Standard Operating Procedure: Distributed Minute Taking & Task Ownership 251208

Effective Date: Immediate Scope: All Project Teams and Task Owners

1. Problem Statement & Objective

Currently, minute-taking is centralized (e.g., performed solely by the Lead/Justin), creating a single point of failure and a bottleneck. Furthermore, this centralization prevents the wider team from developing essential organizational and detailed reporting skills required for seniority.
The Objective of this SOP is to:

  1. Decentralize Documentation: Shift responsibility to Task Owners.
  2. Build Skill: Train staff in organizational discipline, problem-solving, and leadership.
  3. Ensure Integrity: Align with ISO 9001 principles where documentation is the core of organization, verification, and knowledge retention.

2. Core Principles

  • Documentation is Core Organization: Minutes are not just a memory aid; they are the starting point for checking actions, goals, and objectives. They are the official record of facts, hypotheses, actions, and results.
  • "Document As We Go": There will be no rewriting of minutes after the meeting. What is written and agreed upon during the session stands as the record.
  • Immutable Entries: Do not edit another person's entry. Differences in opinion or corrections must be added as a new entry.
  • Problems Trigger Actions: Every problem identified must have an associated action (to isolate, replicate, or find the root cause).
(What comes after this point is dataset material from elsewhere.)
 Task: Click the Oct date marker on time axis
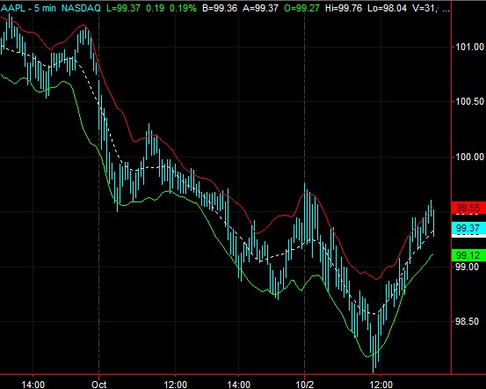tap(99, 385)
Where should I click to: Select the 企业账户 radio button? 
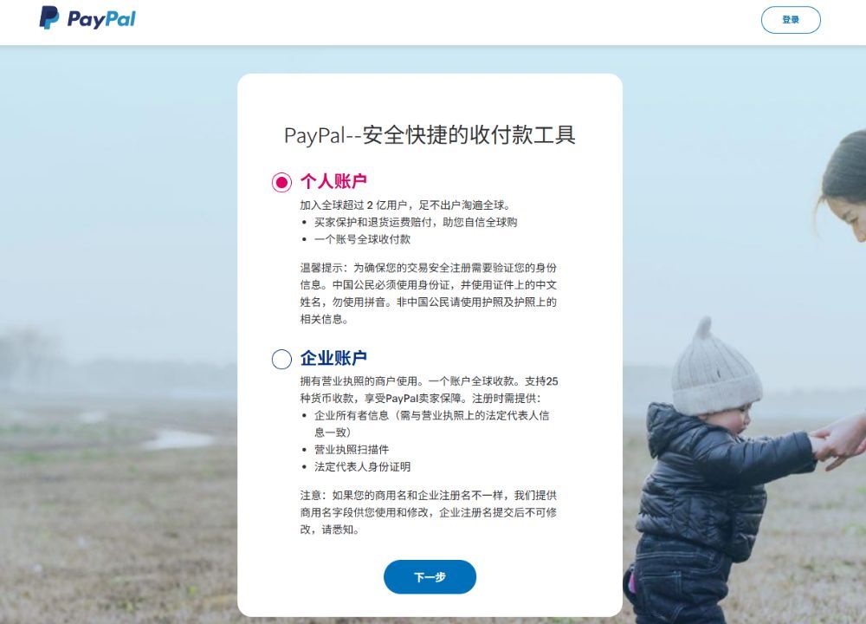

3. Roles and Responsibilities

3.1 Task Owner (The Scribe for their Topic)

  • Coordination: The Task Owner coordinates the discussion regarding their specific responsibilities.
  • Live Documentation: The Task Owner is responsible for typing the minutes, actions, and timelines during the discussion.
  • Personal Logs: Task Owners may use their own personal project logs as the minutes, provided they are accessible (copy-pasteable) to the team.

3.2 Management / Leadership

  • Conflict Resolution: Management is responsible for resolving conflicts regarding resources and priorities.
  • Blocker Removal: If a Task Owner flags a resource shortage, Management decides priority.

3.3 All Attendees

  • Immediate Verification: Everyone must read the minutes live on the screen.
  • Instant Correction: Factual errors must be corrected immediately during the meeting.
  • Disagreement Handling: If a team member disagrees with a record, they do not delete it. They add a new problem statement or conflicting view record.

4. The Process

4.1 During the Meeting

  1. Live Capture: The meeting is projected or shared on screen. The document is edited in real-time.
  2. Formatting Entries: To ensure accountability, every entry must follow the Log Format:
    • Syntax: YYMMDD Name: [Content]
    • Example: 231205 Sarah: Reported API latency issue. Hypothesizing database lock.
  3. Handling Delays:
    • If a task is delayed, the Task Owner must document the Cause.
    • If the cause is a competing priority, it must be noted explicitly (e.g., "Delayed due to urgent client request X, authorized by [Manager]").
  4. Handling Problems:
    • A problem statement is written.
    • An Immediate Action is assigned (e.g., "Investigate root cause," "Replicate error").
    • Note: We do not just admire the problem; we schedule the action to solve it.

4.2 Post-Meeting

  • No summaries are sent.
  • The document generated during the meeting is the final artifact.
  • Staff review their assigned actions immediately.

5. Skill Development & Career Growth

Adhering to this process is a requirement for career advancement.

  • Junior Staff: Must learn to document facts accurately to build organizational habits.
  • Senior Staff: Must demonstrate the ability to document complex problem-solving workflows (Problem -> Hypothesis -> Action -> Result) to set an example for their subordinates.

6. Appendix: The Log Protocol (How to Write)

The Golden Rule: Never delete or change history. Append new information.

  • Correct: * 231001 Justin: Client requested Blue Button.
    • 231002 Mark: Client called to change request to Red Button.
  • Incorrect: * (Deleting Justin's entry and just writing "Client wants Red Button") - This destroys the history of the change.

The "Conflict" Protocol: If you disagree with a statement in the minutes:

  1. Do not argue indefinitely.
  2. Write it down as a Problem Statement.
    • 231005 Team: Disagreement on marketing strategy.
    • ACTION: Run A/B test to determine best path.